Short task - Copy the listing lines word for word, beginning at the line that contains "Given: Click the Click downvote trigger name" and stopping after the line that contains "Looking at the screenshot, I should click(77, 304).". Leave the pictures out of your answer.

Items -
○ ○ ○ ○

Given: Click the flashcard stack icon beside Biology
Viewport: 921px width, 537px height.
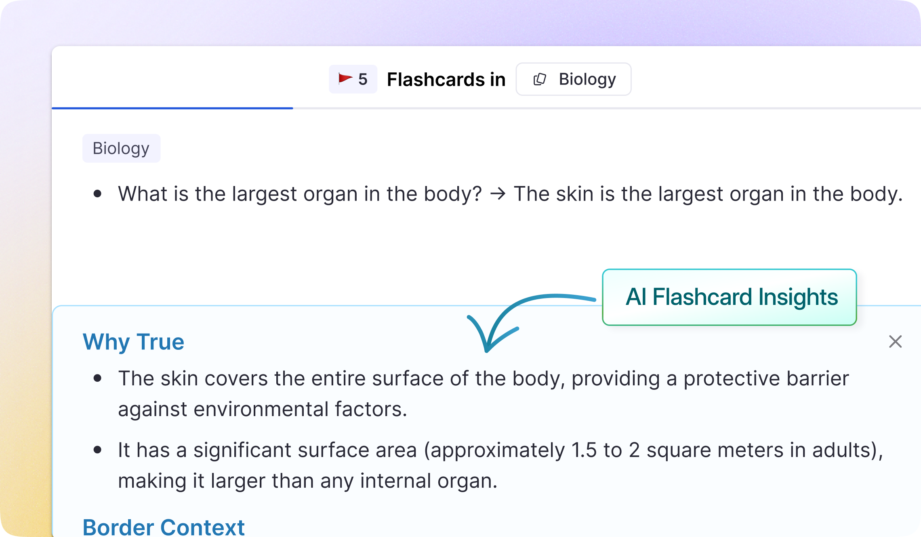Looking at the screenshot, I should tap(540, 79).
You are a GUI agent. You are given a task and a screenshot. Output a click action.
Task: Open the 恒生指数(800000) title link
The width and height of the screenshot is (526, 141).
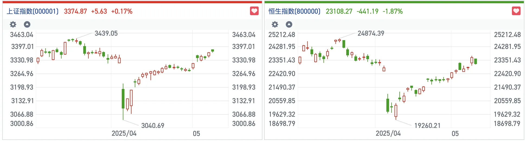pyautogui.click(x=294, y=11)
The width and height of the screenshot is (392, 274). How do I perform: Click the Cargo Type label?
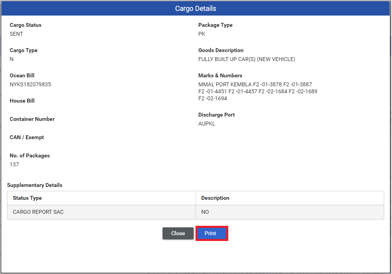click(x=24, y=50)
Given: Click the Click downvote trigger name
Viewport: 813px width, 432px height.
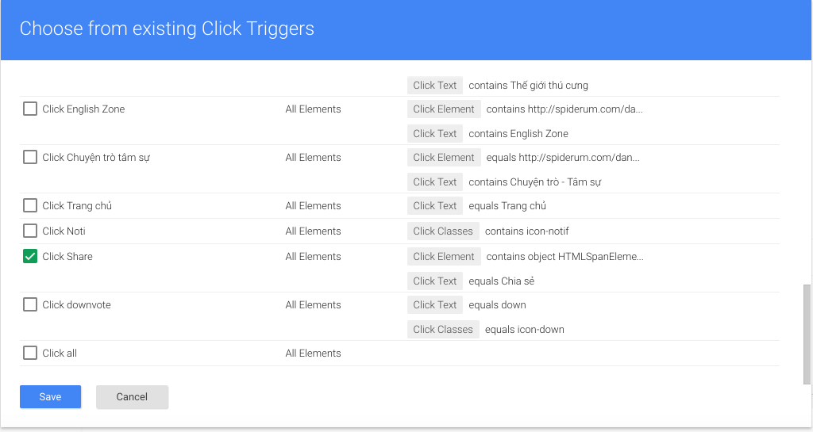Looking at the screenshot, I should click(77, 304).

○ ○ ○ ○

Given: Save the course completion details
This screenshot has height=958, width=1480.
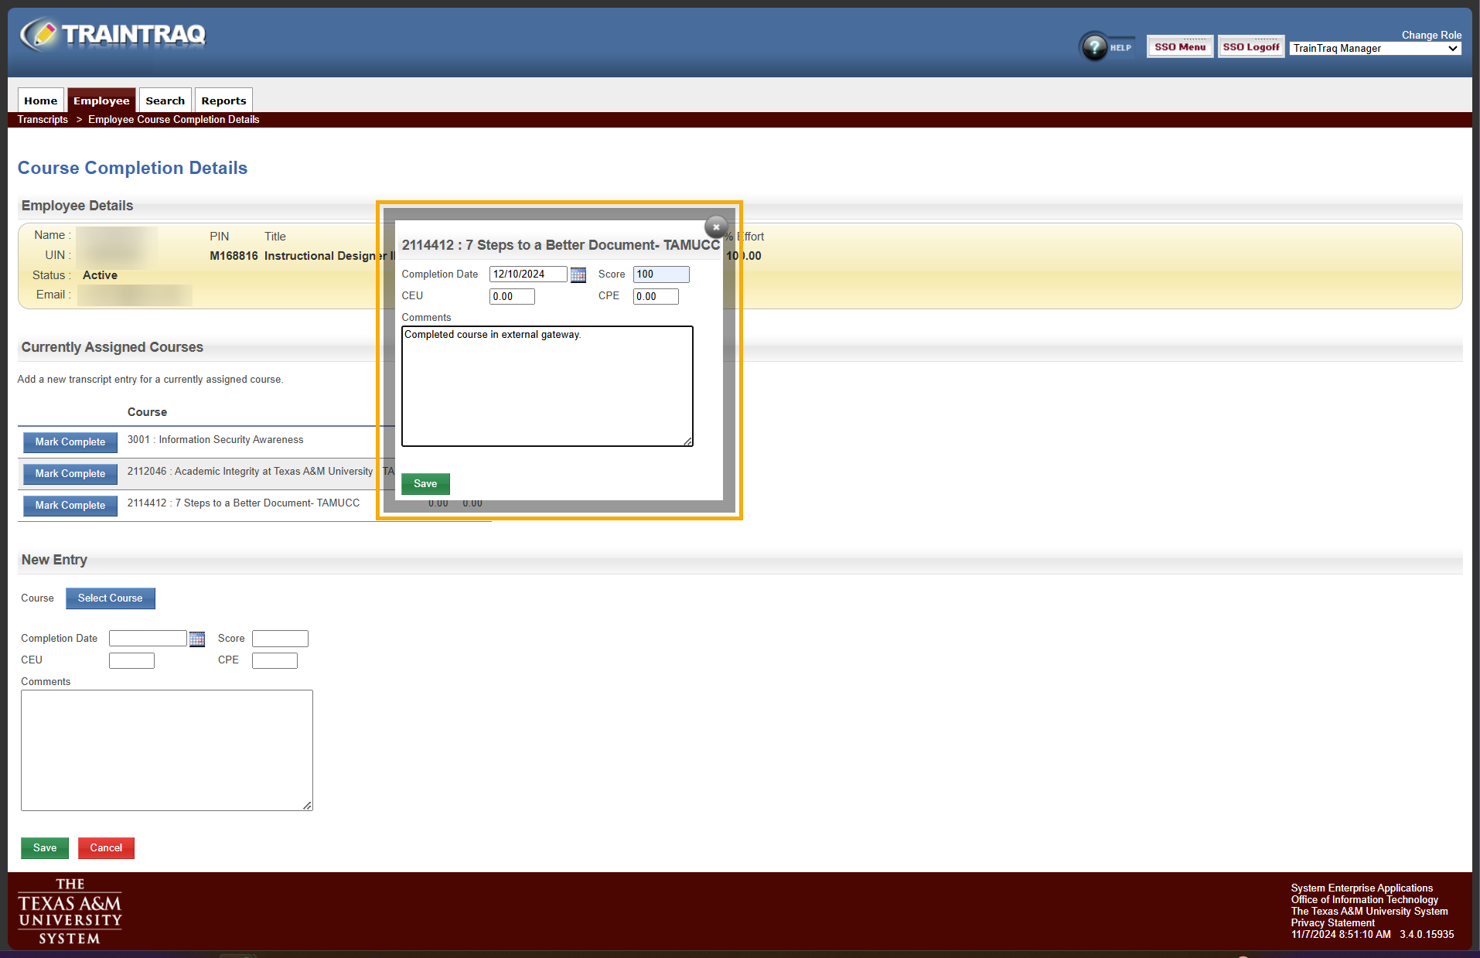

○ ○ ○ ○

Reply to the exercise -
Given: Click the Click downvote trigger name
Viewport: 813px width, 432px height.
Looking at the screenshot, I should click(77, 304).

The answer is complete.